Your task :: Word for word, repeat the data; no picture should appear in the result.

"""

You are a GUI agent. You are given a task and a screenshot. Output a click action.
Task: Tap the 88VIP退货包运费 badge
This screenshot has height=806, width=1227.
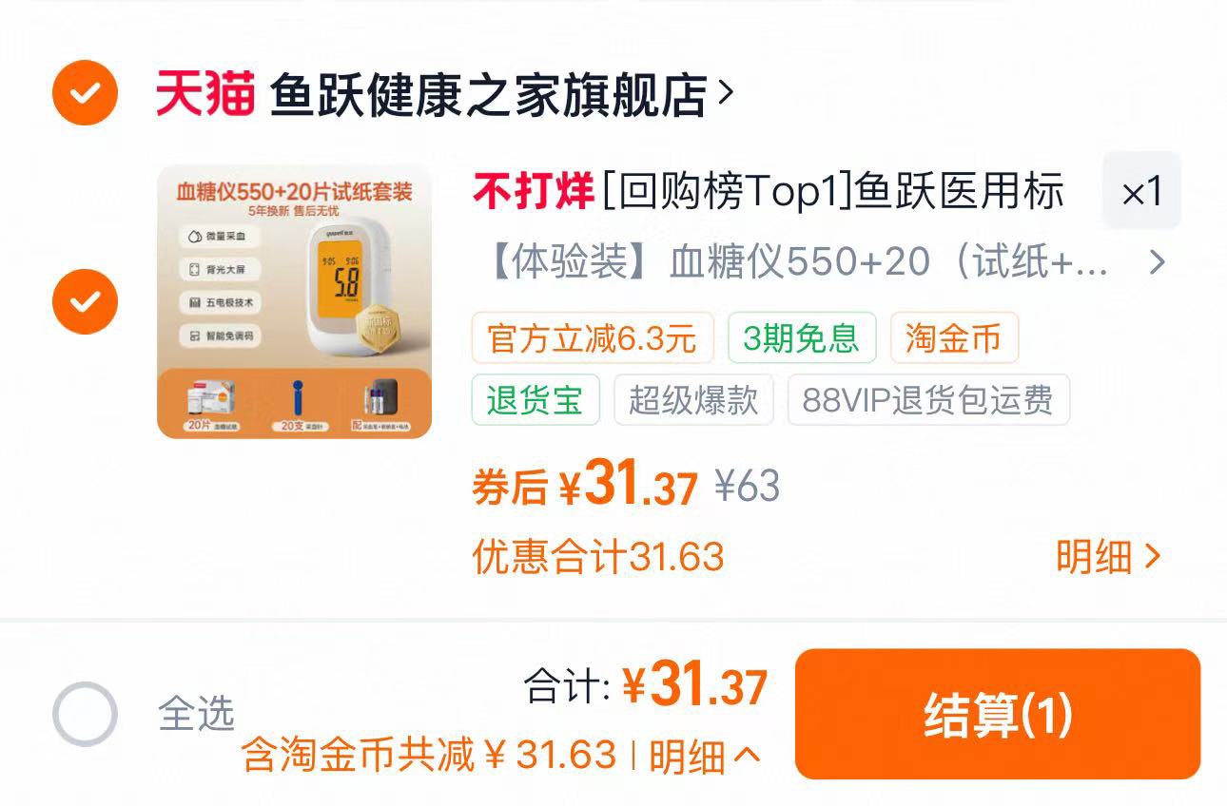[928, 400]
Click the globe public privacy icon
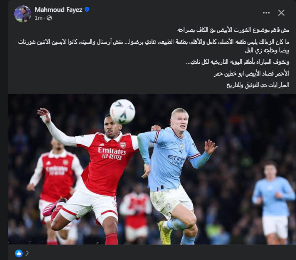This screenshot has height=260, width=296. pyautogui.click(x=49, y=18)
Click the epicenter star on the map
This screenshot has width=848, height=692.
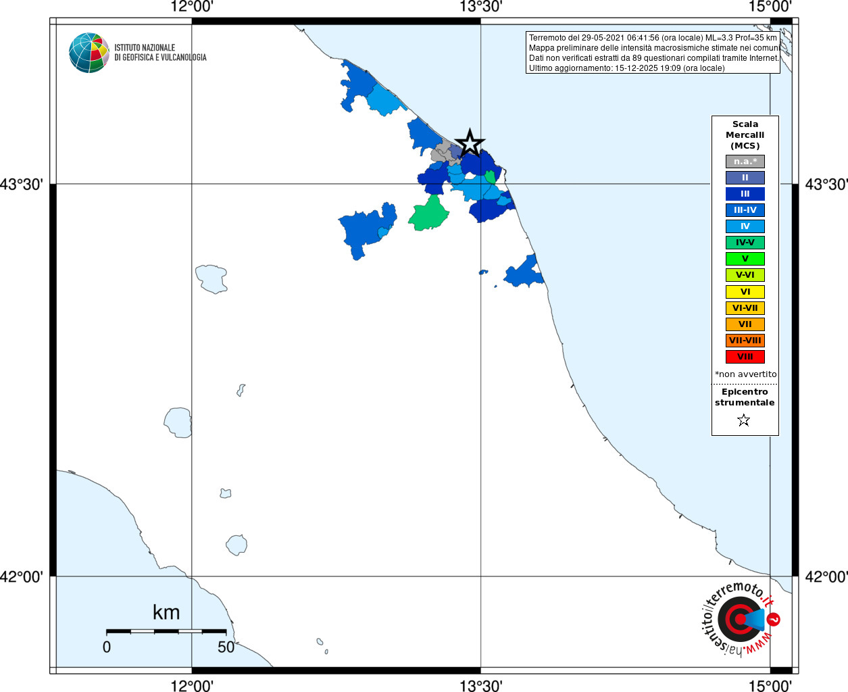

"""

Problem solution ::
You are a GUI agent. You are given a task and a screenshot. Output a click action.
Task: Tap the 88VIP退货包运费 badge
This screenshot has height=806, width=1227.
[928, 400]
Click the globe public privacy icon
This screenshot has height=260, width=296. pyautogui.click(x=49, y=18)
Click the epicenter star on the map
This screenshot has width=848, height=692.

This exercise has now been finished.